Exercise requirements> Print exactly the lines of the listing below from the one containing "Task: Click the" through the final line, both included, and no pictures.

Data to use>
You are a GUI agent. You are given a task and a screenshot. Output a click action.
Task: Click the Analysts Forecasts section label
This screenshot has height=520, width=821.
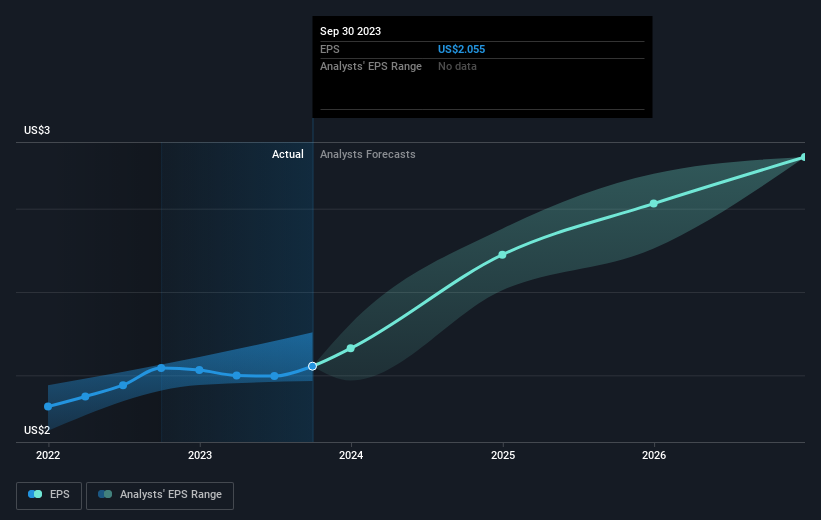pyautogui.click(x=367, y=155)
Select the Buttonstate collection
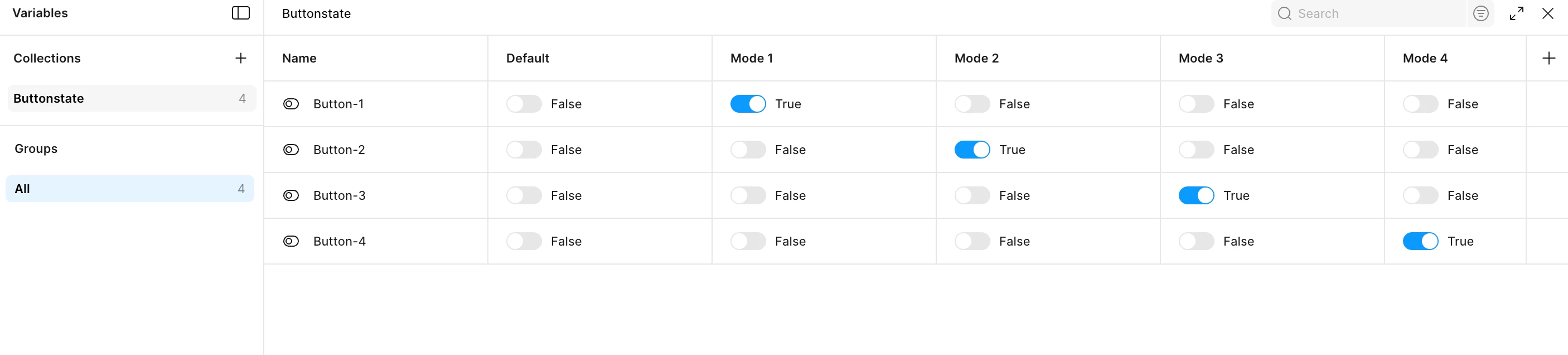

Reply to the exercise>
Task: Click the Analysts Forecasts section label
This screenshot has height=520, width=821.
pyautogui.click(x=367, y=155)
Select the Buttonstate collection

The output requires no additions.